- Задание A -
Перепишите без изменений отрывок из фрагмента о сюрреалистическом искусстве от «[191]. И все» до «секса и кастрации[192].».

- Исходный фрагмент -
------------------------

Компульсивная красота — страница 15 из 42

[191]. И все же они обладают эффективностью реальных событий — и даже большей, поскольку, как утверждает Фрейд, субъект часто перерабатывает реальный опыт согласно усвоенным сценариям соблазнения, родительского секса и кастрации[192].

Разумеется, фантазия не может быть сведена к этим трем типам, а они, в свою очередь, не проявляются в чистом виде. Как я предполагаю, фантазия о соблазнении у де Кирико имеет кастрационный аспект, первосцена у Эрнста одновременно связана с соблазнением, а кастрационная фантазия Джакометти начинается как желание внутриутробного существования. Также эти фантазии испытывают влияние маскирующих воспоминаний и сознательного оформления; они, таким образом, первичны не во временно́м, а в структурном смысле. Однако именно в силу этого первофантазия способна пролить свет на сюрреалистическое искусство. В качестве преимущественно визуального сценария, в котором психическое, сексуальное и перцептивное связаны воедино, первофантазия во многом объясняет специфические изобразительные структуры и объектные отношения сюрреализма — в частности, то, почему позиция субъекта и пространственная организация здесь редко бывают фиксированными. Сцена грезы, или сна наяву, например, относительно стабильна, поскольку эго при этом занимает относительно центрированную позицию. Другое дело — первофантазия, где субъект не только пребывает внутри сцены, но и может идентифицировать себя с любым из ее элементов. Такое соучастие делает субъекта подвижным, а сцену эластичной, потому что фантазия — это «не объект желания, а его подмостки», его мизансцена[193]. Фантазматические субъективность и пространственность такого рода обнаруживаются в сюрреалистическом искусстве, где первая часто пассивна, а вторая часто перспективно скошена или анаморфически искажена[194].

Бретон постарался описать эту основу сюрреалистического искусства двумя знаменитыми метафорами. В «Манифесте сюрреализма» (1924) он указывает на фантазматическую позицию сюрреалистического субъекта с помощью автоматического образа человека, «разрезанного окном пополам»[195]. Вместо дескриптивного зеркала или нарративного окна — знакомых моделей искусства начиная с эпохи Ренессанса — этот образ подразумевает окно фантазматическое, «чисто внутреннюю модель»[196], где субъект некоторым образом расколот как позиционально — поскольку находится одновременно внутри и снаружи сцены, — так и психически — «разрезанный пополам». Позднее в «Безумной любви» (1937) Бретон дополняет этот образ субъекта-в-фантазии образом, который указывает на его проективный аспект: сюрреалистическое искусство предстает как экран, испещренный «буквами желания» (AF 127). Обе метафоры предполагают, что художник не столько изобретает новые формы, сколько реконструирует фантазматические сцены[197].

------------------------

- Фрагмент набора данных -
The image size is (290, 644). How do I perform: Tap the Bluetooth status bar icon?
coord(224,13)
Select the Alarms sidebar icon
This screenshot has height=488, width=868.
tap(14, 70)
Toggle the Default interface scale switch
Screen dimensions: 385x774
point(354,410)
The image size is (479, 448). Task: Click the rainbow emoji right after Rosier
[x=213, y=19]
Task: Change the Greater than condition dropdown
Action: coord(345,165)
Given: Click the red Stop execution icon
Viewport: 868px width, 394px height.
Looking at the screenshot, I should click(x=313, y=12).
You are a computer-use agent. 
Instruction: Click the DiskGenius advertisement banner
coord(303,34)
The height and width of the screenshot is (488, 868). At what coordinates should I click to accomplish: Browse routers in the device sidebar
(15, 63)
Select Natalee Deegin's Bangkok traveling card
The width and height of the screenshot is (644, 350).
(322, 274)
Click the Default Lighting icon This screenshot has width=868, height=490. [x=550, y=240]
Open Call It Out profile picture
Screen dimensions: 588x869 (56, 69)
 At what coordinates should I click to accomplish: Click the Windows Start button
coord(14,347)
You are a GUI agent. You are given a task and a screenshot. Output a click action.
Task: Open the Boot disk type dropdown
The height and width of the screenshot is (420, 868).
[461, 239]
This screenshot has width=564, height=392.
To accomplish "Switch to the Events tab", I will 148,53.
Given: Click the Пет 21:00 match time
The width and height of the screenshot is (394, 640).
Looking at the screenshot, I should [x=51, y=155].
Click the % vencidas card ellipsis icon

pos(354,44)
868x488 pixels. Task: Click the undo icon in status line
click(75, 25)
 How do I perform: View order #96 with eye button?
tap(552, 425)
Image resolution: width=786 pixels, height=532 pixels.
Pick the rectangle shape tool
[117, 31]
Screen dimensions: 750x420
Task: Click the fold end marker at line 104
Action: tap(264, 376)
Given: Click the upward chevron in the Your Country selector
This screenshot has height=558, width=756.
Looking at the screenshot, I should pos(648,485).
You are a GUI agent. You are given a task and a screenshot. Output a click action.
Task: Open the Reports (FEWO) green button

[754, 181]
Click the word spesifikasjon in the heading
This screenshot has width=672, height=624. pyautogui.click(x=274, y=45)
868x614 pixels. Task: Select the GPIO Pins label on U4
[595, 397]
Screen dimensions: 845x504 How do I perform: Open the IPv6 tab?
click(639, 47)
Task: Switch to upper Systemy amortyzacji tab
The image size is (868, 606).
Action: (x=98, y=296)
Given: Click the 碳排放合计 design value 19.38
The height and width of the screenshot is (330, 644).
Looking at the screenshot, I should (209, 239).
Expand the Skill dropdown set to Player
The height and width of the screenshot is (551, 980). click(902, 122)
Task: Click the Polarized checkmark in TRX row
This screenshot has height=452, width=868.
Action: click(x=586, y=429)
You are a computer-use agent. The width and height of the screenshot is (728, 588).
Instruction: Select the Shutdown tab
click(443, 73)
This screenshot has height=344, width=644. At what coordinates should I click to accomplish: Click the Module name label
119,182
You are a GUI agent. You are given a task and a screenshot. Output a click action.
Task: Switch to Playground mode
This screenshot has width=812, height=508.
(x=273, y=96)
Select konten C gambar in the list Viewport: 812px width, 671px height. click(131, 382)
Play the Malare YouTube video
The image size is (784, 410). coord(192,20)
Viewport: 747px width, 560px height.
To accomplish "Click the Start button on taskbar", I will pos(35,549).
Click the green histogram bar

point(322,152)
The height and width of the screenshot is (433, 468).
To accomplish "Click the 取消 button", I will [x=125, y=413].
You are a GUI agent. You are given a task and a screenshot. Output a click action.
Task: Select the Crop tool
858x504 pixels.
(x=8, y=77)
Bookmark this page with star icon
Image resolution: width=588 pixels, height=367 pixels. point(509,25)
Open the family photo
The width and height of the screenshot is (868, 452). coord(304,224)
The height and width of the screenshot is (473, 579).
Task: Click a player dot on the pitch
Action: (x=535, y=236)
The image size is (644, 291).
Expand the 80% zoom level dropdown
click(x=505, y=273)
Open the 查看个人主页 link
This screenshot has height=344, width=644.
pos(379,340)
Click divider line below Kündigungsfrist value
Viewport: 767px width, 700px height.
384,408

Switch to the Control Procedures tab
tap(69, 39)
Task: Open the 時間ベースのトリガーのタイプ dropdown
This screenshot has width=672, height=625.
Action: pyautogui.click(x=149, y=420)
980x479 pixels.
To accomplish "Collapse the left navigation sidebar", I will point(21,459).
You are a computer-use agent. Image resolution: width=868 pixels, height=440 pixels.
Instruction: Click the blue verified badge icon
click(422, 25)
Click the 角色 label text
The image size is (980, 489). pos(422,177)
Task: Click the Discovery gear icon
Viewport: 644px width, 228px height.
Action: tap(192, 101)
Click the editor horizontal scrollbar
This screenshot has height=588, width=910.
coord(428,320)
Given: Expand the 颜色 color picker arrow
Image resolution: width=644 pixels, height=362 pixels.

------------------------

- Задание B -
Обновите записи от строки с «Toggle the Default interface scale switch» до строки с «coord(303,34)» включительно, заменив «Toggle» на «Turn on» и ничего больше не меняя. Выведите только эти строки.

- Полный ответ A -
[191]. И все же они обладают эффективностью реальных событий — и даже большей, поскольку, как утверждает Фрейд, субъект часто перерабатывает реальный опыт согласно усвоенным сценариям соблазнения, родительского секса и кастрации[192].

- Полный ответ B -
Turn on the Default interface scale switch
Screen dimensions: 385x774
point(354,410)
The image size is (479, 448). Task: Click the rainbow emoji right after Rosier
[x=213, y=19]
Task: Change the Greater than condition dropdown
Action: coord(345,165)
Given: Click the red Stop execution icon
Viewport: 868px width, 394px height.
Looking at the screenshot, I should click(x=313, y=12).
You are a computer-use agent. 
Instruction: Click the DiskGenius advertisement banner
coord(303,34)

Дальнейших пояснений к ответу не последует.